Kill your Darlings again: Spike Lee’s faulty reparations

Another paragraph on the cutting floor:

The idea of reparations going from Vietnam to the US seems obscene unless we really think international solidarity.

Compared to prison memoirs, accessibility to the American reconstruction of the war is abundantly available in a series of blockbuster films (besides Rambo, Coppola’s Apocalypse Now (1979), Kubrick’s Full Metal Jacket (1987), there are too many to list, but we consider the Deer Hunter and Good Morning Vietnam (get refs) as indicative. As mentioned in the case of documentary films such as the 2017 Burns and Novick series The Vietnam War which played to large audiences in the US, but was not popular in Vietnam (as mentioned again in our text below). There is a Vietnamese television series on the war that runs for some 50 plus episodes, so far to our knowledge not taken up by the US networks. We also see a continuity here with Spike Lee’s 2020 cinema effort, Da 5 Bloods, where still-anonymous Vietnamese are subject to another fictional defeat and we see a ‘self-reparation’ pay-out of Black US servicemen via a recovered CIA covert ops treasure – the irony of reparations going to US Black Americans, while perhaps admirable within the US racial narrative, is an abomination given the US administration’s refusal to pay the Paris Accords’ sanctioned reparations to Vietnam for the war. And in any case, a box of gold bars buried in an area of the Mekong Delta, subject to flooding rains and movement of land through shifting sedimentation and silt, could hardly be so easily ‘found’ 40 years later, using metal detectors that are themselves obscene in the context of land mines. It may be that this Spike Lee aside should only be a footnote, but the point is that the penalscape (Fuggle 2019: 31) is bound up with the image of the war and how it is renewed along the same demarcation lines even in 2020.
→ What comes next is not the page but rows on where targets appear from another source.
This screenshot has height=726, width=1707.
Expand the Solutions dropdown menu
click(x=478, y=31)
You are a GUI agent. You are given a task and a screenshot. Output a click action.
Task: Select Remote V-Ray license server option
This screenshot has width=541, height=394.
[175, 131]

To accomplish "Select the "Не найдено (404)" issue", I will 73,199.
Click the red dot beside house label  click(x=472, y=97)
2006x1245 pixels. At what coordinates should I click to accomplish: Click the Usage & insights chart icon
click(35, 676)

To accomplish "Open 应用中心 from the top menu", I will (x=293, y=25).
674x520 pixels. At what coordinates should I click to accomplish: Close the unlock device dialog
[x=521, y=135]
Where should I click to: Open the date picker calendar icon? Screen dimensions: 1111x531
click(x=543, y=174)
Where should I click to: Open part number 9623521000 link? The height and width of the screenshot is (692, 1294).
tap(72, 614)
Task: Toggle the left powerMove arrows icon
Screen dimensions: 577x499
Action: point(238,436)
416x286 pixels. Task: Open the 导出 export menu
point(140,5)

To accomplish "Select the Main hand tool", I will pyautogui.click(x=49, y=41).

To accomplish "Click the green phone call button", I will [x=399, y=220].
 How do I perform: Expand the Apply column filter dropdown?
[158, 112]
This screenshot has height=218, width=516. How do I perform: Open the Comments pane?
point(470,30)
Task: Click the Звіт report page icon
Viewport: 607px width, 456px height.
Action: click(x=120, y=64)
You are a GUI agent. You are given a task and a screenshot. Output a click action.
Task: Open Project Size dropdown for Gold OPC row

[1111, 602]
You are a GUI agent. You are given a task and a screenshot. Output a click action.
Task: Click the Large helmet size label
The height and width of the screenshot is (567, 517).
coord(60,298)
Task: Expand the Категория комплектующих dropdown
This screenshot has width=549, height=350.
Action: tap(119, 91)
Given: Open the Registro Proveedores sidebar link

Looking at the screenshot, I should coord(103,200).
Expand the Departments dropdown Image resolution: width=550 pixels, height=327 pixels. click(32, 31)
One thought on “Kill your Darlings again: Spike Lee’s faulty reparations

  1. Very glad to hear your comments on the Spike Lee movie. It’s embarrassingly bad. While the story has potential (five guys go back to collect a treasure 40 years after having to abandon and bury it) it has already been told often enough to be a cliche. What Spike Lee has added is placing it in Vietnam and making the characters Black — which is a big deal in the US. Other than that, the images are all out of earlier war movies. Given that the point of the movie appears to be to spotlight the experience of Black soldiers, it’s peculiar that the Vietnamese are all a blur of cliches or else faceless things in black pyjamas that get shot at. I wonder if Vietnamese in the US watched this movie and were embarrassed by it.